## ENTRIES SUPPLIED
===

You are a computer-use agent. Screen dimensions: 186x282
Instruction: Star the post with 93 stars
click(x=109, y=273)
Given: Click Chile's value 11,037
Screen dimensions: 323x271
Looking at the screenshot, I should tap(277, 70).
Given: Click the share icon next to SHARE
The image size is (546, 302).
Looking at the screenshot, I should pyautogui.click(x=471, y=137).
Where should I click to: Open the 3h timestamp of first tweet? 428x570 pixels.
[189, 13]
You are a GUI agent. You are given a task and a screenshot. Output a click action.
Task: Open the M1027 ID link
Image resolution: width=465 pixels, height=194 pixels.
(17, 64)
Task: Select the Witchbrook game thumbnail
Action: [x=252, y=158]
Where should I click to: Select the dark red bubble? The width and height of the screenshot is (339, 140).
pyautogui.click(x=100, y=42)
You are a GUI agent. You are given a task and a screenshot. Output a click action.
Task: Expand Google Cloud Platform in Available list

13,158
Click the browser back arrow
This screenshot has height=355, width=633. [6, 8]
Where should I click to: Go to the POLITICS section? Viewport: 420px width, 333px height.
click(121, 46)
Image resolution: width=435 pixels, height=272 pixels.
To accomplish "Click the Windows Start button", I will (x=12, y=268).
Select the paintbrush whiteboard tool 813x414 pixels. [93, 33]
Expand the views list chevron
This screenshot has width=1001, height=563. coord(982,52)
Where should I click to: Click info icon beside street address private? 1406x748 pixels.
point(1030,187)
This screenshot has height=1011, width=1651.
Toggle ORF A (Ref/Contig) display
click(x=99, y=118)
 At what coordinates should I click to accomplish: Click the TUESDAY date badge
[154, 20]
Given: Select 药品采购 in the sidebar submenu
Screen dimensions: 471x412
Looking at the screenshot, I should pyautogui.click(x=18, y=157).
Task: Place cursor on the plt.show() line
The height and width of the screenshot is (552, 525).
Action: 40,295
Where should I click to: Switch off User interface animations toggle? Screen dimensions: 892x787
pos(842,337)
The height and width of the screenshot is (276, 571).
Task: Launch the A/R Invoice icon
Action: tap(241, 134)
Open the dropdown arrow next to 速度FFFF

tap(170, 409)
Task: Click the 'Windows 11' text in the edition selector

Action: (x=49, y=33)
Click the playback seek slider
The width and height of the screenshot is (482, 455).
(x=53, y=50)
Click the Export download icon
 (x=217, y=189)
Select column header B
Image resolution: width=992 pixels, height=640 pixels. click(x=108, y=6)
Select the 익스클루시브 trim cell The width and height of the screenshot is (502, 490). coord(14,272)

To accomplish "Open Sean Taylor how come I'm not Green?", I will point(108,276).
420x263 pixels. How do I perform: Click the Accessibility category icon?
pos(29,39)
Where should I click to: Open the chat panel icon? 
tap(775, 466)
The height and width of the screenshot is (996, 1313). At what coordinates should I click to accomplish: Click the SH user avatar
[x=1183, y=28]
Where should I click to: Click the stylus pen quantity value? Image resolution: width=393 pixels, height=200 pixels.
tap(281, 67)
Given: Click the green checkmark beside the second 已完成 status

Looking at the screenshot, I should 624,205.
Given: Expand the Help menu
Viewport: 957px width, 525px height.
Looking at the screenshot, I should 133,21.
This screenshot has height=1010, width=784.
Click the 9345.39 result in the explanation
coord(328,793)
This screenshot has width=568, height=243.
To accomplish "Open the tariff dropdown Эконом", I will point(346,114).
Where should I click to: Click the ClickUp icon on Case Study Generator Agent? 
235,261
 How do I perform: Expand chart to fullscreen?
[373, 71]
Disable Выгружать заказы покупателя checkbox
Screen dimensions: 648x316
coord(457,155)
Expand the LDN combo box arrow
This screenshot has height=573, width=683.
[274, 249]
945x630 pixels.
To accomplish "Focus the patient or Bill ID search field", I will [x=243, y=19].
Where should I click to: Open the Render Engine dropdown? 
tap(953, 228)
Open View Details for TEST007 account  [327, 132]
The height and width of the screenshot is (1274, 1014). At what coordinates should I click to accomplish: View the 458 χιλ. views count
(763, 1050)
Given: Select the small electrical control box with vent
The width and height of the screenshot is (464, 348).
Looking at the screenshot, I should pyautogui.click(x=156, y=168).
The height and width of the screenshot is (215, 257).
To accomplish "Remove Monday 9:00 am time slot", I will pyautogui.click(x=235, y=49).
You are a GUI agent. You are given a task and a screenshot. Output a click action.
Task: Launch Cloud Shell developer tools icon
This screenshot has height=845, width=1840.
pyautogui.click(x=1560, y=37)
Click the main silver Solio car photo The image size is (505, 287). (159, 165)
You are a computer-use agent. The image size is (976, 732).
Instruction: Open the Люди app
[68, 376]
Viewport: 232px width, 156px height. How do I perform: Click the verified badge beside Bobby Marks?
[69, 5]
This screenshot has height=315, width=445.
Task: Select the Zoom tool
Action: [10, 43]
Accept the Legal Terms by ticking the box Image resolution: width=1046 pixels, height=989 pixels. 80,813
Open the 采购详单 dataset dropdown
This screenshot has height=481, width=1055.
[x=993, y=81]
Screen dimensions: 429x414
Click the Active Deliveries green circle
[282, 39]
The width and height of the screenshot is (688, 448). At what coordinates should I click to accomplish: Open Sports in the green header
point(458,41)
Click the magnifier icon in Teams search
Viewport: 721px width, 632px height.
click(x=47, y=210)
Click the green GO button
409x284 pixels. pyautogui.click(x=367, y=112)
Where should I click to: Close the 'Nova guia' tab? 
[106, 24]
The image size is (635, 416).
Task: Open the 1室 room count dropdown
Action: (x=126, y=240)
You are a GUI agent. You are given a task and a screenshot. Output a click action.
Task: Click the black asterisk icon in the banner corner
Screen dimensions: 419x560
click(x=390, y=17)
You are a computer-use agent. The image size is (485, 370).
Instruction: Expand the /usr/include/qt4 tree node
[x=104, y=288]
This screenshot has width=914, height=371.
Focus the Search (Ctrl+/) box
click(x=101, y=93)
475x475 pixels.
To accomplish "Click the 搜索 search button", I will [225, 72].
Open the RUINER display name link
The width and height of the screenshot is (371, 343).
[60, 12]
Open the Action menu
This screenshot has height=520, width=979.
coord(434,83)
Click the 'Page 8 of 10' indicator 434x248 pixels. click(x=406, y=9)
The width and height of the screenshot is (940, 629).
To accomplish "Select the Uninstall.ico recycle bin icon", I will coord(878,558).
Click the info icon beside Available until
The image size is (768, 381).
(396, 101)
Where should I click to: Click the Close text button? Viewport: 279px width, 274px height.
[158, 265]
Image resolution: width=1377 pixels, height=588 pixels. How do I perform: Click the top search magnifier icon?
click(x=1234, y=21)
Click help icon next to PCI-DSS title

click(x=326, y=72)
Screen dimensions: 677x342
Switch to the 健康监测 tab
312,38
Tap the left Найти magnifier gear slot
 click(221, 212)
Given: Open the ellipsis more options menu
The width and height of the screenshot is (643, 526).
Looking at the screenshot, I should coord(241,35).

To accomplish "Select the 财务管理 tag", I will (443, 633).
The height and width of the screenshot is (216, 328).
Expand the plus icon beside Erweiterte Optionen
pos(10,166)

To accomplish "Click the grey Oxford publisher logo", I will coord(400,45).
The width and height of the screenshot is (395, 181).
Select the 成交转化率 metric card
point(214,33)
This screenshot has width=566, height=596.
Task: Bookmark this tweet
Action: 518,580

===

## WHAT THE TASK ASKS
In the listing above, find the lines holding the word "link" and copy them.

## RESPONSE TO THE TASK
Task: Open the M1027 ID link
Open the RUINER display name link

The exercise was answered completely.